Sonderfahrten mit historischen Wiener Straßenbahnwagen,

trifft nicht den Kern der Sache.

BIM steht bei uns vielmehr für Body in Movement, für Körper in Bewegung also.

Damit ist jene Veranstaltung gemeint, in der wir uns ganz speziell mit Emotionalität, Ausdruck, Selbstregulation und Ekstase auseinandersetzen.

Körperarbeit ist ein ausgezeichnetes Mittel, um genau diese Themen miteinander zu verknüpfen.

Was dabei entstehen soll, sind unter anderem neue Verbindungen im Gehirn, welche uns auf dem Weg zu einer ausgeglichenen Persönlichkeit hilfreich sind.

Was dieses Jahr im Zuge von BIM geschah und geschieht:

Eine spezielle Art der Aggressionsarbeit wird mit den Aspekten von ekstatischem Ausdruck und Geburt verbunden.

Dabei kommt es nach einer intensiven Phase der Selbstbehauptung zu einer inneren Öffnung, bei der sich ekstatische Bewegungen und Erlebnisse einstellen.
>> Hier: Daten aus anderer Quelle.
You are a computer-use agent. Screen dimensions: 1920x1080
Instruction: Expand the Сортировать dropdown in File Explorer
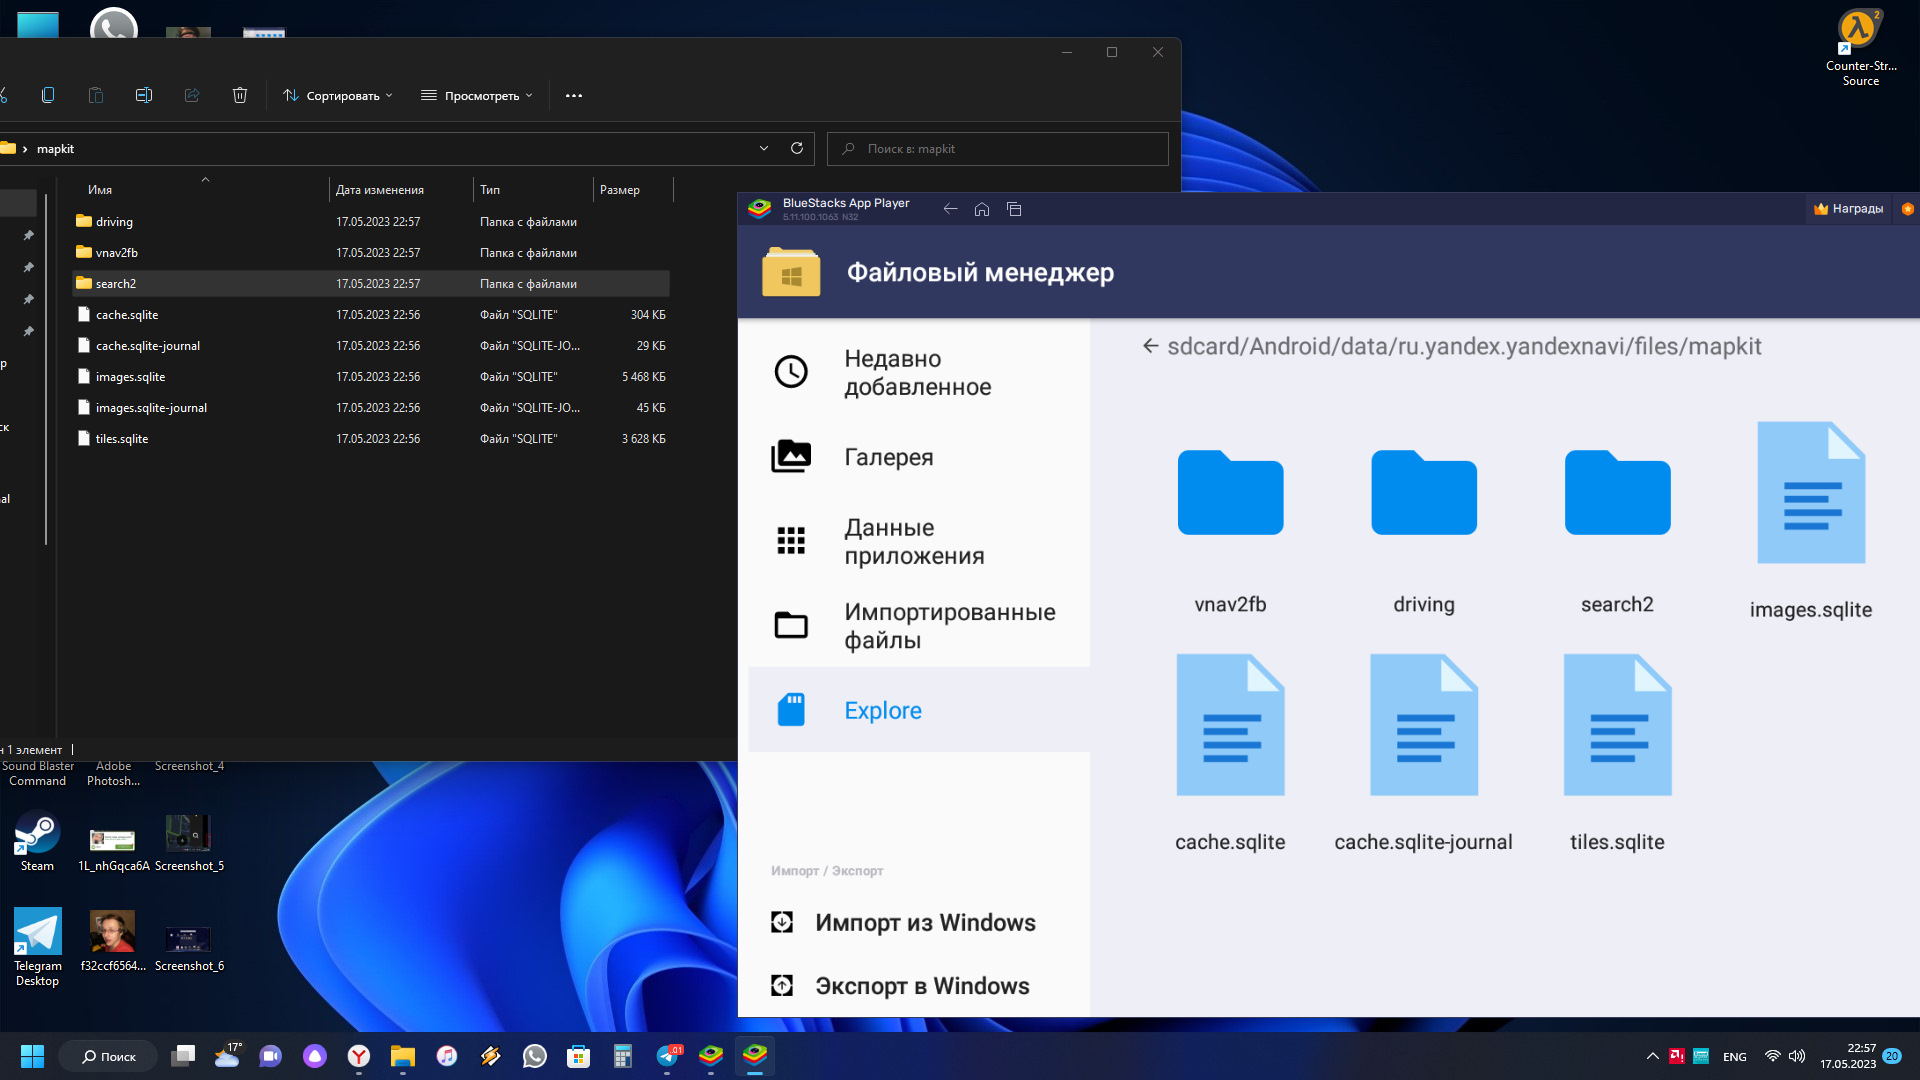338,95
Zugleich wird die eigene Geburtserfahrung dabei angesprochen.

Elemente der eigenen Persönlichkeit auf essenzieller Ebene, welche sich nach der Geburt nicht aus dem Potential des embryonalen Daseins in die Existenz als geborenes Wesen hinein entfalten konnten, werden durch diese Arbeit wieder angesprochen und damit in das Potential der heutigen Persönlichkeit integriert.

Es ist faszinierend zu beobachten, wie sich im Laufe der einzelnen Prozesse in der Gruppe ein ums andere Mal die selbstbehauptende Aggression in ein ekstatisches Glücksgefühl verwandelt und gleich danach die neue essenzielle Eigenschaft des betreffenden Teilnehmers ans Licht des Tages tritt. Eine spirituelle, essenzielle und emotionale Geburt gleichermaßen, welche schon beim Zusehen die Seele erfreut.

Die Körperarbeit und persönliche Transformation wird danach mit viel Tanz und einer sehr speziell ausgerichteten Trancenacht gefeiert und in das Selbstverständnis der TeilnehmerInnen integriert.